Regarding paddle design, the length of the loom is slightly greater than the width of the kayak.  The loom length is the width of the kayak and the knuckles of the closed hand.

               The circumference of the loom is not measured with the thumb and index fingers meeting, instead the loom is measured by the thumb and index finger including an opening of about 2 cm to allow the thickness loom to have sufficient strength. 

He mentioned that it is very important for the cross section of the paddle is a diamond or rhombus, which means that the paddle has a rib.  He greatly prefers to make his paddles thicker than many of the other paddles I have seen in this area so that the paddle is strong.


drawing made in 1995 by Gail Ferris in Kullorsuaq



Therefore the paddle should have a rib down the middle of the blade so that the paddle will not flutter in the water, especially during the initial moments of hard paddling to accelerate the kayak.  He makes the loom rectangular but does not make it thicker on the flat blade side he makes it thicker on the cross section side this is the opposite of all the paddles I have seen elsewhere in Greenland south of Upernavik Commune. 

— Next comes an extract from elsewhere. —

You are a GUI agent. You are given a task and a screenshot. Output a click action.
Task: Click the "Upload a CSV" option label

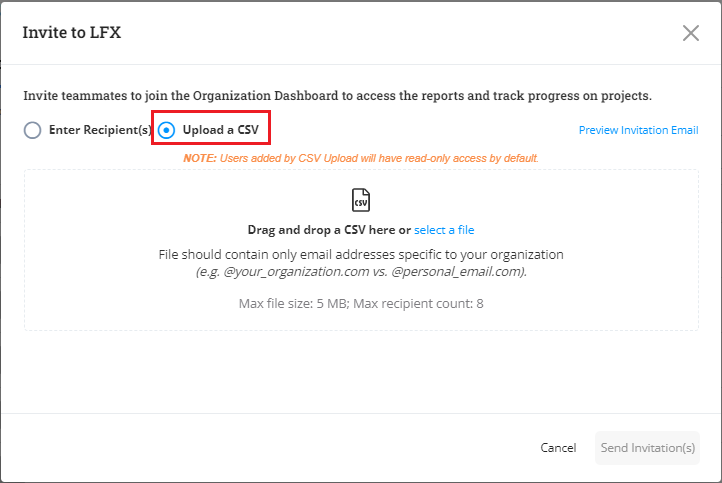tap(220, 130)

The loom is carved where the blade starts with a 45° angle as a step up.  I carefully measured one paddle used by Nathanial Jensen, which had a distinct rib and another paddle used by Lars Jensen, which happened not to have such a distinct rib.

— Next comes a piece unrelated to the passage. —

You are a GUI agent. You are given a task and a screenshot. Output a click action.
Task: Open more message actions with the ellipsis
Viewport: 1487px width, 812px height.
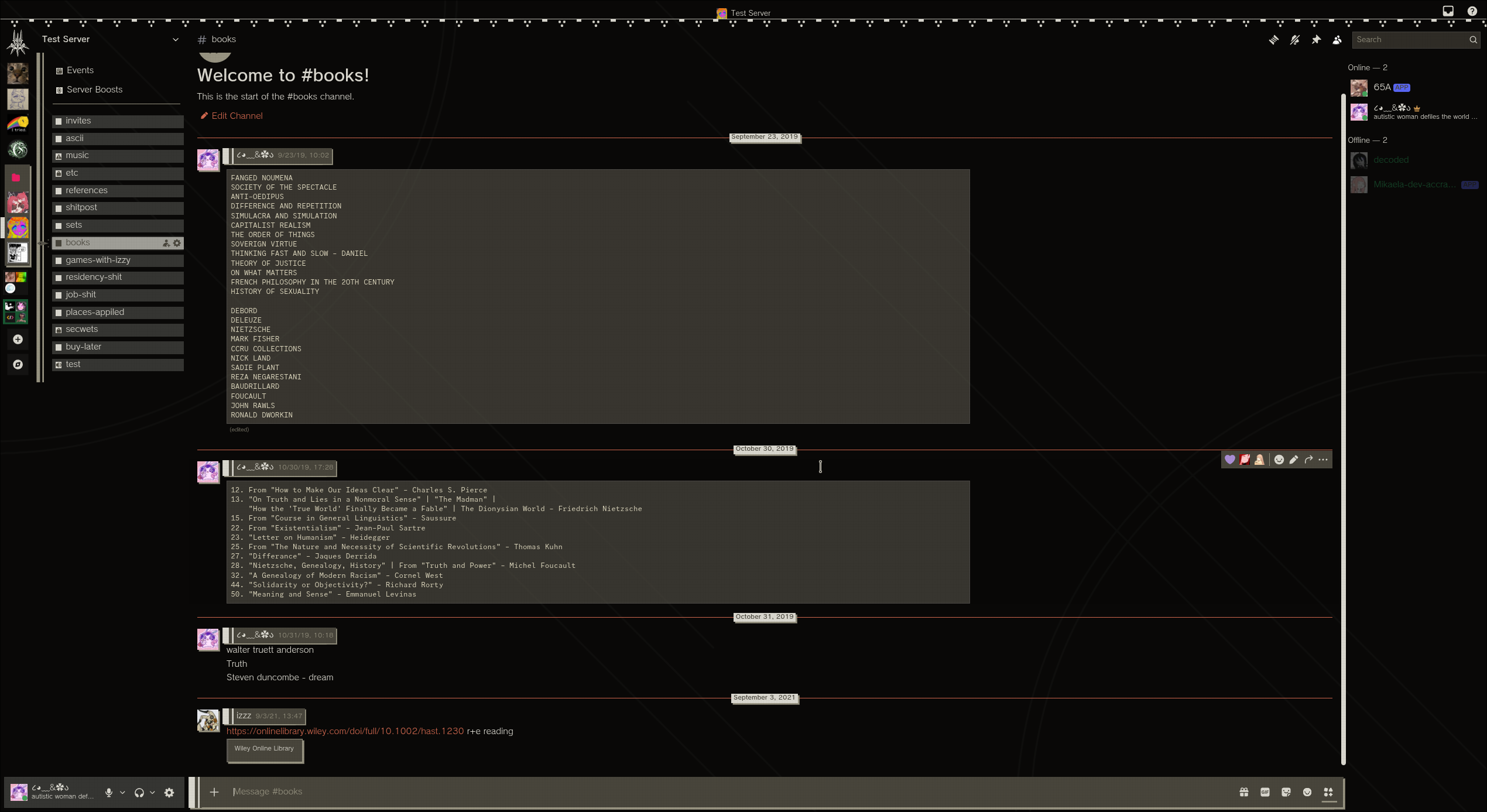[1323, 460]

drawing made in 1995 by Gail Ferris in Kullorsuaq



               The paddle length is determined by the combination of the length of the loom and the blade the loom at the left side the blade out to the right side ending with the arm extended out on a 30° angle the hand out flat.  I'm not sure at all about this and to try to better understand this I had Lars measured.

               Kullorsuaq and Tassiusaq are where the Greenland kayak is used only for hunting the Narwhal because they is on the very edge of Melville Bay Narwhal come to this region.

Nathanial's kayak had the chins set so that it is a flatter broader kayak than Lars kayak.  Nikolaj told me as is to be expected that every kayak he builds is different because it is planned according to the paddler’s body dimensions.

               Nikolaj showed me that he measures the length for the foot to the back by bending the feet back as far as comfortable with the heels together with the legs straight out and the feet splayed in a V to the sides rather than straight up. 

The height of the cockpit above the knees is planned so that the knees will be bent slightly upward to firmly touch the knee support cross beam, seeqqortarfik ajaaq, with the feet to be extended forward pressing against the foot support cross beam, tukerumiaq ajaak during rough water conditions and the knees must be well braced to execute the roll. 

This does not take into account the distance between the kayaker's buttocks and the back support cross beam, isserfik ajaaq which I am not sure about.  Probably the kayak paddler is sitting firmly against this crossbeam to maintain sufficient leverage. 

Neils Møller of Upernavik said that the paddler is measured with the feet pressed back and the legs straight out. 

Lars Jensen, Nikolaj’s son, said that the distance is measured with the feet straight up and the legs straight out.

               The kayak paddler sits with his feet splayed in a V to the sides rather than straight up.  This is one of the physical discomforts that a Greenlander must adapt to for kayak paddling.

               In Kullorsuaq the Narwhal whale is hunted by kayak because the silence of the kayak allows the hunter to approach more closely.  The paddle is designed to be as quiet as possible by having the surface finely sanded or scrapped as smooth as possible with a piece of glass so that the paddle does not create any noise by dripping water. 

I also learned about stone hammer handles are scraped with glass to smooth them no finish is used on these handles.